── Text provided ──

24. However, there is no persuasive evidence that Apex UK had accepted that no monies were lawfully due by the Defendants to any party. Even if that was the position taken by Apex UK, that in itself does not justify the “
return” to the Defendants of their properties. On the evidence before me, the reduction of the debts of the Defendants has been achieved by the realisation of funds from the sale of their properties. The evidence of Mr. McCudden, on the Defendants motion, is that Everyday has applied “income released on the encumbered properties in reduction of the Defendants liabilities […]” (paragraph 6 of Mr. McCudden’s second Affidavit). Returning to the Defendant’s properties sold to reduce their debt, this does not arise.
25. Everyday says that there is still a small residual sum due by the Defendants to it. Whatever about the sum currently due, the evidence before me goes nowhere near the level required for me to consider making an Order in terms of paragraph (6) of the Notice of Motion. In addition, I agree with the submissions of Everyday that such an Order is not appropriate in proceedings such as this, which are summary proceedings where the substantive Order against the Defendants was made by this Court in May 2017, and where the only outstanding matter in these proceedings is the simple procedural one of an application under Order 17 rule 4.

───
── Records provided ──

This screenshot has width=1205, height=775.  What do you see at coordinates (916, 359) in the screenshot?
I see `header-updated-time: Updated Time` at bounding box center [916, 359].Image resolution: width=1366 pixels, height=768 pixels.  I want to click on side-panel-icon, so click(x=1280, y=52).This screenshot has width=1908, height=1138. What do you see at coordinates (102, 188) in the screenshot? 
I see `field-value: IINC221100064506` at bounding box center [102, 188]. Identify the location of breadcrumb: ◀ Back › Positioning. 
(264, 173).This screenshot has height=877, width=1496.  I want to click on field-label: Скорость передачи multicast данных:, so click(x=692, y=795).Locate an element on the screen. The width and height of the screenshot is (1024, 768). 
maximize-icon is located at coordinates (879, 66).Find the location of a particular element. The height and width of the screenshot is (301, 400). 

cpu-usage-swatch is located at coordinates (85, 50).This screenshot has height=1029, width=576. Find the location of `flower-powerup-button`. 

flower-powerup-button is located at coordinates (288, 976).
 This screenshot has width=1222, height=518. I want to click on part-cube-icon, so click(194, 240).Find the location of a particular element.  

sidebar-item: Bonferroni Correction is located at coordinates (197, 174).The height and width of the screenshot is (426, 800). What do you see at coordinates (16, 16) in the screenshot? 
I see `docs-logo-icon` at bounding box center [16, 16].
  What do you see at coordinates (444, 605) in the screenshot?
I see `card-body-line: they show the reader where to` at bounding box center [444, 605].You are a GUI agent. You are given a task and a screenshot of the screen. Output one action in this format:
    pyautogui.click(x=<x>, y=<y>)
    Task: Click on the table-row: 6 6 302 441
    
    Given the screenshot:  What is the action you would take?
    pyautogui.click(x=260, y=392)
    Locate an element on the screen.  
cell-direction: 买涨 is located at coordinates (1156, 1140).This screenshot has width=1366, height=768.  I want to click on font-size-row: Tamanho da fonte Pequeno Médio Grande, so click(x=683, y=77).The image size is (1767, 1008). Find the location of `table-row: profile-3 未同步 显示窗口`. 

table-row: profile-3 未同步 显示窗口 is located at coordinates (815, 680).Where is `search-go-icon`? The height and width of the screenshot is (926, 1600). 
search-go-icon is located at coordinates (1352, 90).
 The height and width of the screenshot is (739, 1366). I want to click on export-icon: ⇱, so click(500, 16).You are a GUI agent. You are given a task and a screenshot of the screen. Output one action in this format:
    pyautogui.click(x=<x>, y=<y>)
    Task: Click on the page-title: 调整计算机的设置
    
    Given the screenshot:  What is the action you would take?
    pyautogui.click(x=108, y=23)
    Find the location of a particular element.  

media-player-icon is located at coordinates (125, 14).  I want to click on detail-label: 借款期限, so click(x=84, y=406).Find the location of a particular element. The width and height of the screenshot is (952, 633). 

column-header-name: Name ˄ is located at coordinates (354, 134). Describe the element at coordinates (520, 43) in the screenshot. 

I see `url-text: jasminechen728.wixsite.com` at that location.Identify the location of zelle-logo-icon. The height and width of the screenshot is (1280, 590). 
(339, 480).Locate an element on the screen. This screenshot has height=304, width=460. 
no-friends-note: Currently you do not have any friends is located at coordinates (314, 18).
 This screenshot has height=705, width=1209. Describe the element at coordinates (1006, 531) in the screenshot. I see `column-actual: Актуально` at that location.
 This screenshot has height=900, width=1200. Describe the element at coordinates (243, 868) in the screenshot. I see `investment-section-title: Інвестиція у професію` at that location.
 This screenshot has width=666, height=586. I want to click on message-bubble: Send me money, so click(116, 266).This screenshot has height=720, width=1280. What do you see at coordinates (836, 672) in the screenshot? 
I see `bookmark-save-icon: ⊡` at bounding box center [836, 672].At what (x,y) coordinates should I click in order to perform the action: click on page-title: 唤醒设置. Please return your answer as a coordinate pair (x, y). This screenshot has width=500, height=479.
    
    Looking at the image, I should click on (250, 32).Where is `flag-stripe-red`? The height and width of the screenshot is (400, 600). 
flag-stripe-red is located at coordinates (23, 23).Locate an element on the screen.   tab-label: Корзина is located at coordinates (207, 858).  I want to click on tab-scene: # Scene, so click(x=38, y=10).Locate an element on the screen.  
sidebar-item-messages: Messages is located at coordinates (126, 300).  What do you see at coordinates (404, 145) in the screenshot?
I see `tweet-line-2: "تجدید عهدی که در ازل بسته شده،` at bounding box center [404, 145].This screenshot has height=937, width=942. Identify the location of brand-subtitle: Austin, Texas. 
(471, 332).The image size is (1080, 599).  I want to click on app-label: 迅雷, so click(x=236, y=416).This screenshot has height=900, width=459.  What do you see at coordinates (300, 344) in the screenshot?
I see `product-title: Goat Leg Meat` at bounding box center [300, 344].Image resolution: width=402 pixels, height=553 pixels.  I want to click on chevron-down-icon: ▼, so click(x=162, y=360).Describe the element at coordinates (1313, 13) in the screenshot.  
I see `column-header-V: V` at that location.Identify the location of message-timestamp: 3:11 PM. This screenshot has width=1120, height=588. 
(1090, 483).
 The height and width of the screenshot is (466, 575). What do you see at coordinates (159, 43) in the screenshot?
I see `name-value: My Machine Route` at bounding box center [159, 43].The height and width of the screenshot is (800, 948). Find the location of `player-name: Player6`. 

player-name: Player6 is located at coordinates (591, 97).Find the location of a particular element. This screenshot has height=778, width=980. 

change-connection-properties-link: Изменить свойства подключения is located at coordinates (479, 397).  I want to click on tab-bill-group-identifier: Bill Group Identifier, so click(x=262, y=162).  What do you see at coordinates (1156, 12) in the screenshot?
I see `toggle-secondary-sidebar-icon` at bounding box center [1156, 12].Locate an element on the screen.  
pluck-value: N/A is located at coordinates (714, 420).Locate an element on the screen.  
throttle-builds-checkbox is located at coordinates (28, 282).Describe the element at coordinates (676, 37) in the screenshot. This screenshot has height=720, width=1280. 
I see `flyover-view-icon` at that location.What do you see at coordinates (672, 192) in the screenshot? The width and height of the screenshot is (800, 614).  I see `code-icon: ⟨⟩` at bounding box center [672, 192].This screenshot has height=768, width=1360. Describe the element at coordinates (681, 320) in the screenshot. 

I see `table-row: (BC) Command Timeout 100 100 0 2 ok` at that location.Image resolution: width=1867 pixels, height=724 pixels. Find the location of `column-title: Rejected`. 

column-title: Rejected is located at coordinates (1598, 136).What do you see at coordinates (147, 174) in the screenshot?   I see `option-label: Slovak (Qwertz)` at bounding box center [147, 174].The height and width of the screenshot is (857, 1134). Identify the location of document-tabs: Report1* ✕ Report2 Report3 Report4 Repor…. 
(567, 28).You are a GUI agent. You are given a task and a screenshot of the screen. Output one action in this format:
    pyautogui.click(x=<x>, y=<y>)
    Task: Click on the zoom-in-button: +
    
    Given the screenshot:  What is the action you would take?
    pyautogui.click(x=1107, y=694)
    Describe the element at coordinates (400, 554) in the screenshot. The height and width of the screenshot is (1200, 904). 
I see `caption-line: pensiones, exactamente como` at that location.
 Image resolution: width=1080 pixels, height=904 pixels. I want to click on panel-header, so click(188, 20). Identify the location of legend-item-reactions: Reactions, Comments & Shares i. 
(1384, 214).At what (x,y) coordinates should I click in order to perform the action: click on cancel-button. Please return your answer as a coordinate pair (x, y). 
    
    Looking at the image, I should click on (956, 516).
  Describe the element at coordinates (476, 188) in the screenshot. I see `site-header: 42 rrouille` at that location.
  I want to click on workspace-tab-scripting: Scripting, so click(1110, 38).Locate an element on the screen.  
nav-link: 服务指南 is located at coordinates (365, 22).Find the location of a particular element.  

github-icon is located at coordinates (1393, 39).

───

• **Work task 1**: List every numbered provision or document paragraph that the judgment excerpt cites.
• **Work task 2**: Transcribe the stretch of the judgment excerpt from "25. Everyday says" through "Order 17 rule 4.".
The dataset entries are not needed for this work.

• **Exercise solution 1**:
- Paragraph 6 of Mr. McCudden's second Affidavit
- Paragraph (6) of the Notice of Motion
- Order 17 rule 4

• **Exercise solution 2**:
25. Everyday says that there is still a small residual sum due by the Defendants to it. Whatever about the sum currently due, the evidence before me goes nowhere near the level required for me to consider making an Order in terms of paragraph (6) of the Notice of Motion. In addition, I agree with the submissions of Everyday that such an Order is not appropriate in proceedings such as this, which are summary proceedings where the substantive Order against the Defendants was made by this Court in May 2017, and where the only outstanding matter in these proceedings is the simple procedural one of an application under Order 17 rule 4.